As you can see, there are some white space between the combined area and I notice that some part from second image become smaller or missing which I suspect create those white space when combined (Please don't mind the slightly different color on the result). Maybe someone can share how to resolve this problem or has better ways to combine 2 images together?

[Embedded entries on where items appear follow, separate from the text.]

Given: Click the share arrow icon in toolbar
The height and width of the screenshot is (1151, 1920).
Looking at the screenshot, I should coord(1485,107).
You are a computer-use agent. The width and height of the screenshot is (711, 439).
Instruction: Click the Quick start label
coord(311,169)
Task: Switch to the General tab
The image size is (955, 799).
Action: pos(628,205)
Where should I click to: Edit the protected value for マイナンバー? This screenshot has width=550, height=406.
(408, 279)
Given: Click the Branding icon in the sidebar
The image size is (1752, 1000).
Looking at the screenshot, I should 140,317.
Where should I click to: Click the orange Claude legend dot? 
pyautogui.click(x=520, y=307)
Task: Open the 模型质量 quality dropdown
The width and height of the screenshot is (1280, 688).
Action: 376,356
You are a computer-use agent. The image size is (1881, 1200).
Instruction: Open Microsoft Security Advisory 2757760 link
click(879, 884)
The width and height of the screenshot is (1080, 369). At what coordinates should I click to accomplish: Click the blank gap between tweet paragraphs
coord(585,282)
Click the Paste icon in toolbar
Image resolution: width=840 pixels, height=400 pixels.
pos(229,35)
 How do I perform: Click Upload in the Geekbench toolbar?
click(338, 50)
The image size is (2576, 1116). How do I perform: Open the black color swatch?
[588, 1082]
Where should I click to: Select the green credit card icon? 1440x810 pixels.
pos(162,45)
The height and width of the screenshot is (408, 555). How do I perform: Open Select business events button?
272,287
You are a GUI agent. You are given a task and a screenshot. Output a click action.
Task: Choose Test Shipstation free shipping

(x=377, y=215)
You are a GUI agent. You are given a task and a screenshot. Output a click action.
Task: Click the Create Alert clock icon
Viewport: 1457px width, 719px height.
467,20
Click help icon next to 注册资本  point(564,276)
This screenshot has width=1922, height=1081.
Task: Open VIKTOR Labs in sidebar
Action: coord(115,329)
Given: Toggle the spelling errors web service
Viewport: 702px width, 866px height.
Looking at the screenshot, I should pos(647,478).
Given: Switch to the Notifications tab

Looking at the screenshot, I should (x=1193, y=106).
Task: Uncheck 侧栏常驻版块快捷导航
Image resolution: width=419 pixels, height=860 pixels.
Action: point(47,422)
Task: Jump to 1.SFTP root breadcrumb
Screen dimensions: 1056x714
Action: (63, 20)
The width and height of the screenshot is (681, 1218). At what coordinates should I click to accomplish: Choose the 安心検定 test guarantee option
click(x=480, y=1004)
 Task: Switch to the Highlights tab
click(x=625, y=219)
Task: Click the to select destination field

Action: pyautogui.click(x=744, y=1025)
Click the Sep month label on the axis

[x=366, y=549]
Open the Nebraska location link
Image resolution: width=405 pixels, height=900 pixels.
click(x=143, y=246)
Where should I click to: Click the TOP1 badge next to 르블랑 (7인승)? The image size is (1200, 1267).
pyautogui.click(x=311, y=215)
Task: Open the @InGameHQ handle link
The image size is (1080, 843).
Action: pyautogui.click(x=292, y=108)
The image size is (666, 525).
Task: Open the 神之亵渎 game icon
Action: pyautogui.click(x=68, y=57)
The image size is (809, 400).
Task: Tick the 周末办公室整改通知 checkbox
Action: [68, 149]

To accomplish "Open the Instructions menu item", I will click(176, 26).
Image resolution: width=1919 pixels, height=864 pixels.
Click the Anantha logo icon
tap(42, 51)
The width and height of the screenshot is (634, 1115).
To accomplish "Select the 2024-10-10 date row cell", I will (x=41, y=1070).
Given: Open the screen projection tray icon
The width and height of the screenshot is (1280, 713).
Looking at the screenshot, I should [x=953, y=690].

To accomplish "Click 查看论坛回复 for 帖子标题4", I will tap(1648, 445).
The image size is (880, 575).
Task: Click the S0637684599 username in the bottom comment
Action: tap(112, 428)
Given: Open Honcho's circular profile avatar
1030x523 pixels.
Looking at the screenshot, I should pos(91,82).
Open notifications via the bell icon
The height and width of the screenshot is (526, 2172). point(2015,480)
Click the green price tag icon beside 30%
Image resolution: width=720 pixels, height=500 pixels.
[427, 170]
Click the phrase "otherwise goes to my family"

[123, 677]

If you provide your results as actual pictures instead of cropped screenshots we can reproduce your problem, so far i would recommend:
Invert the background of your cutout (black to white) and then simply combine both pictures either by adding them (They need to have the same dimensions, which i presume is the case.) or overlaying them by using opencv's addWeighted function to adjust opacity.